SOURCE DATA:
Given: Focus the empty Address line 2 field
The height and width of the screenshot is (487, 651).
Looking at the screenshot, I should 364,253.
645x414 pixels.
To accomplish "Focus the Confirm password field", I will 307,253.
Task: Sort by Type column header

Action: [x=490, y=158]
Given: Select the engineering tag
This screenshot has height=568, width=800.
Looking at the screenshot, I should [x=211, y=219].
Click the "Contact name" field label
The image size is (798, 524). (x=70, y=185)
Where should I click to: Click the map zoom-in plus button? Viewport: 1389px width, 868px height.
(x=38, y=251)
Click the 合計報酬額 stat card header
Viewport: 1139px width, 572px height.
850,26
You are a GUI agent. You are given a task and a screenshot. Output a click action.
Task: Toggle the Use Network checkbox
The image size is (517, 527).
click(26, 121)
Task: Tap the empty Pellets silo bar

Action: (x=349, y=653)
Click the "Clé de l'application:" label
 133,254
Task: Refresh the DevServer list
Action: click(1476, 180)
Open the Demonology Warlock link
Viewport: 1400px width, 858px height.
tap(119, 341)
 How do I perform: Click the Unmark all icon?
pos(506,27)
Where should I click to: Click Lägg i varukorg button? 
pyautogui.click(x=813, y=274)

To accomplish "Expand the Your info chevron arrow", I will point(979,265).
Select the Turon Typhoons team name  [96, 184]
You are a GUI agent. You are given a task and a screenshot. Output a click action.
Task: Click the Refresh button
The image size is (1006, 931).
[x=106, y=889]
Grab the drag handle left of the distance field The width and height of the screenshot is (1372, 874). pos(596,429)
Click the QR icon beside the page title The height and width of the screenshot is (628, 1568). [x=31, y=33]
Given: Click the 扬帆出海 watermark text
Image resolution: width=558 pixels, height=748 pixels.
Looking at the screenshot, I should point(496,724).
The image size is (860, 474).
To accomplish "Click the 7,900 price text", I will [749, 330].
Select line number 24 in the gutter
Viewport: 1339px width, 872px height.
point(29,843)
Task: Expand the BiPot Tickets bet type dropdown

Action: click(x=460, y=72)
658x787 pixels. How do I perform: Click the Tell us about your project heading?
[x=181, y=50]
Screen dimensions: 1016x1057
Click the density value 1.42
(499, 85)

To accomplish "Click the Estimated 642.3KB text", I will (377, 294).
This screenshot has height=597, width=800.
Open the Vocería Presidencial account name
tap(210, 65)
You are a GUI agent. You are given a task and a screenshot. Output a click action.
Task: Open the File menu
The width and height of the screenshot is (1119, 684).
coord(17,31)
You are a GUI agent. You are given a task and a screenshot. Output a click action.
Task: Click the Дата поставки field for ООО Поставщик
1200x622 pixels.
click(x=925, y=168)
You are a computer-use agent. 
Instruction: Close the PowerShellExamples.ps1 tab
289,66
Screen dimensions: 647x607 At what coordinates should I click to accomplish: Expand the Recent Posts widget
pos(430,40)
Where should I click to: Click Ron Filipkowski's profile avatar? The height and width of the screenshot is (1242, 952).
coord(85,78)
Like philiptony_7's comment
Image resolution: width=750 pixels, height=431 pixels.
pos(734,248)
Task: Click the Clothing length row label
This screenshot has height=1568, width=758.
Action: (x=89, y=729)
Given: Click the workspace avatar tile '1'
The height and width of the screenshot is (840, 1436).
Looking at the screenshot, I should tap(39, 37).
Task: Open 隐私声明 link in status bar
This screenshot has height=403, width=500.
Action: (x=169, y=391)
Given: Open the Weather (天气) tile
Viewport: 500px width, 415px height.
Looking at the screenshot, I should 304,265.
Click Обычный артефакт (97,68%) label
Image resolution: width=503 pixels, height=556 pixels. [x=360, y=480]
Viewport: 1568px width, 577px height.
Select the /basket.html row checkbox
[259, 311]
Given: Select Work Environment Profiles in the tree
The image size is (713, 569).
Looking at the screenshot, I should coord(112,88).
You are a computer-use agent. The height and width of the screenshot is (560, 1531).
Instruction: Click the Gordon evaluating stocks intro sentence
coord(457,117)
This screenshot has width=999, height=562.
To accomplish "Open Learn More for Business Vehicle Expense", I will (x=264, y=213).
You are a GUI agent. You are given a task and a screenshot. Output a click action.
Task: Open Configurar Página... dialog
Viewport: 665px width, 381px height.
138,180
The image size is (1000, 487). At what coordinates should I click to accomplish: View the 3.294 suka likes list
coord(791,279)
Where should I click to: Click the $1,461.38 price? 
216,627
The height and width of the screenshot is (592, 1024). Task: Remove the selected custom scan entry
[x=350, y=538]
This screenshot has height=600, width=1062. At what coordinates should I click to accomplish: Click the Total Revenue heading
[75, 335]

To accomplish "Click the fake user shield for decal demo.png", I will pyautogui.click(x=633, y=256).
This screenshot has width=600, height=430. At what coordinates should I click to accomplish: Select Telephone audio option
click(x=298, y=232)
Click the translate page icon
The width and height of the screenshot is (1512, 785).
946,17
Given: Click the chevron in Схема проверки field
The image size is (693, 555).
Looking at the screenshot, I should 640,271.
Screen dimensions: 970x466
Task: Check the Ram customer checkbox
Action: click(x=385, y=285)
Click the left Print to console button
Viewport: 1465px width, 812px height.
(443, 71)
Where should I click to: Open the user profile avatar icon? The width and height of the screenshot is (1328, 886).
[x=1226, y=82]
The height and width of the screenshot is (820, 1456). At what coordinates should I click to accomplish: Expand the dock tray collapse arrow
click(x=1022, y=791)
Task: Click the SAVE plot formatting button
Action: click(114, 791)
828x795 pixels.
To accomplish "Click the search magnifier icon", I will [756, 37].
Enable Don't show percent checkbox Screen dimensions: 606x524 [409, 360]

PROBLEM TO SOLVE:
Produce a word-for-word copy of everything above from the line holding "Image resolution: width=558" down to the line holding "Select line number 24 in the gutter", with both of those lines kept.

WORKED SOLUTION:
Image resolution: width=558 pixels, height=748 pixels.
Looking at the screenshot, I should point(496,724).
The image size is (860, 474).
To accomplish "Click the 7,900 price text", I will [749, 330].
Select line number 24 in the gutter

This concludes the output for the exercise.